# [Exercise materials]

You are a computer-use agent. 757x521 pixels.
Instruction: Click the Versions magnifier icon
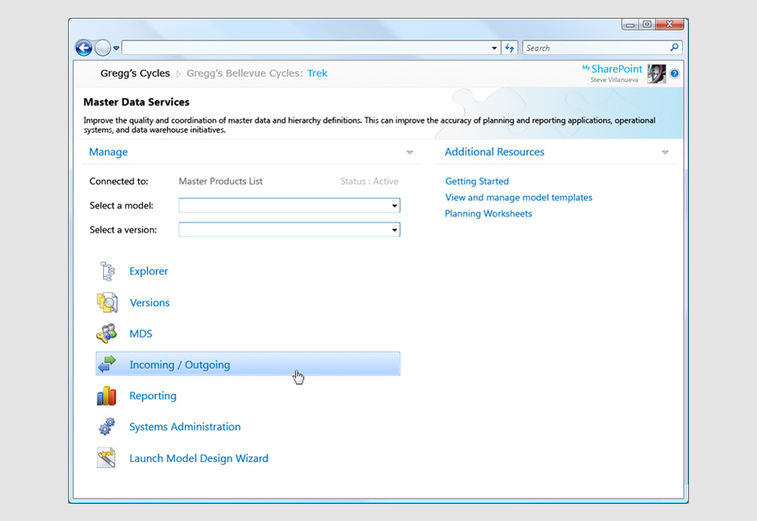pos(107,303)
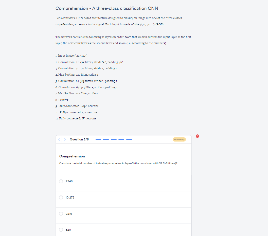Click the first progress bar segment
This screenshot has width=268, height=236.
(98, 139)
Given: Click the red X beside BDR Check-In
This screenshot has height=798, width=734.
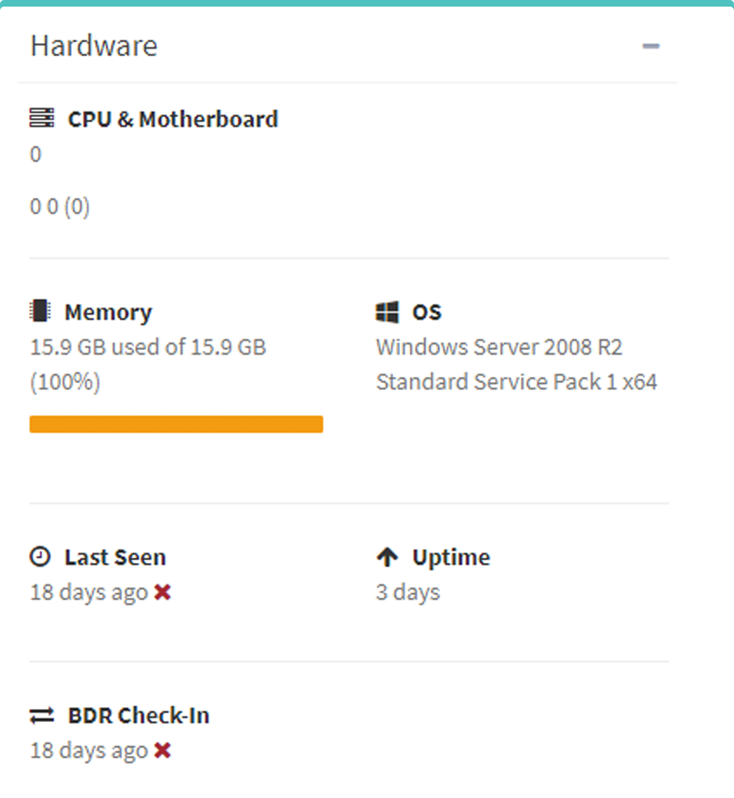Looking at the screenshot, I should tap(162, 750).
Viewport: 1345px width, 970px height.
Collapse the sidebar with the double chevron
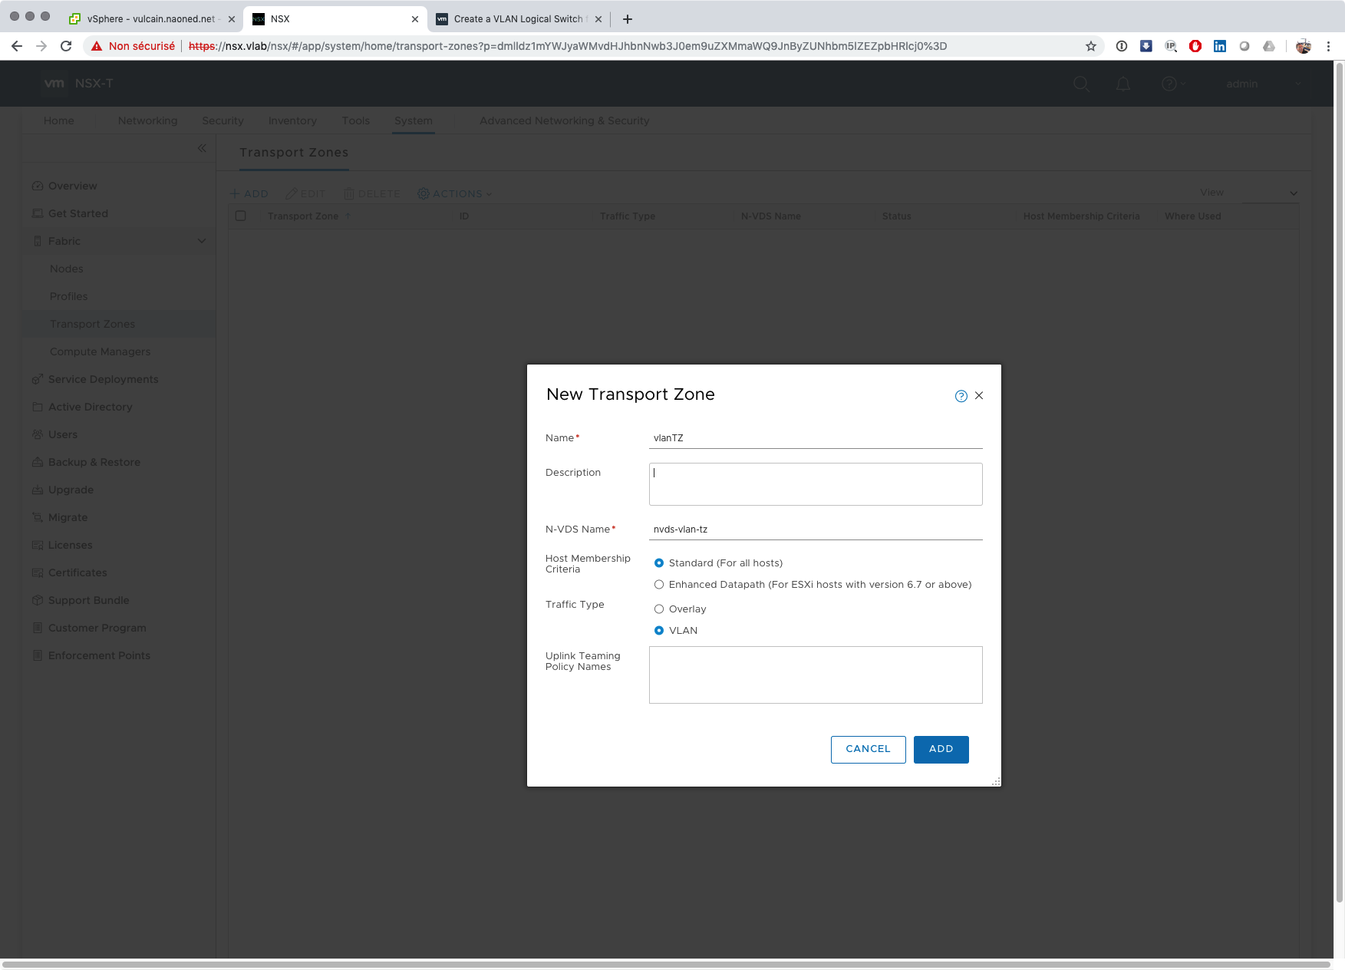[202, 148]
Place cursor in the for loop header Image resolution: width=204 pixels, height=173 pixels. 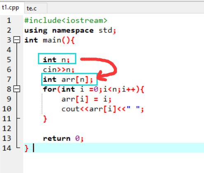[94, 89]
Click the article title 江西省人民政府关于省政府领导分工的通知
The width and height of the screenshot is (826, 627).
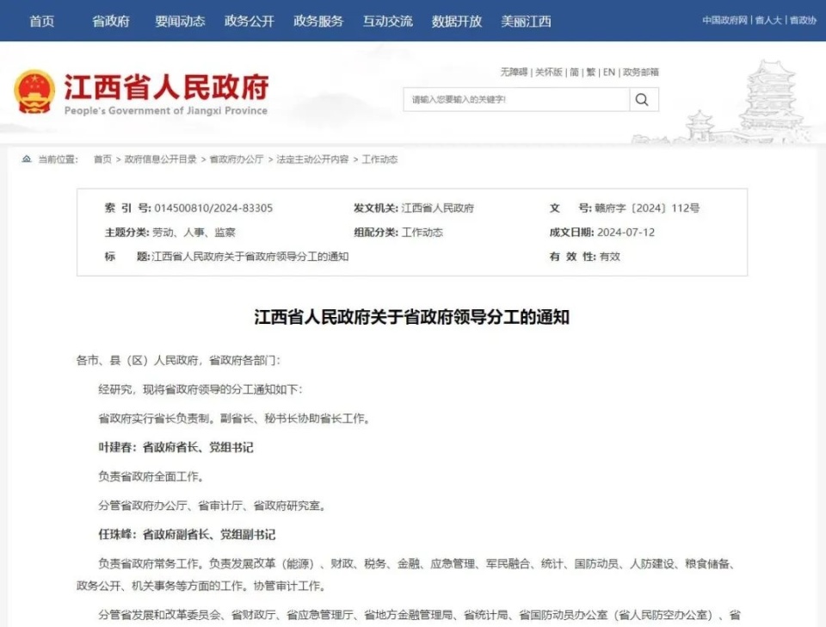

# [Problem statement]
Keep pictures out and return the lines from the one containing "Click the article title 江西省人民政府关于省政府领导分工的通知" through the end of the listing, both included, character for character.

# [Written answer]
Click the article title 江西省人民政府关于省政府领导分工的通知
The width and height of the screenshot is (826, 627).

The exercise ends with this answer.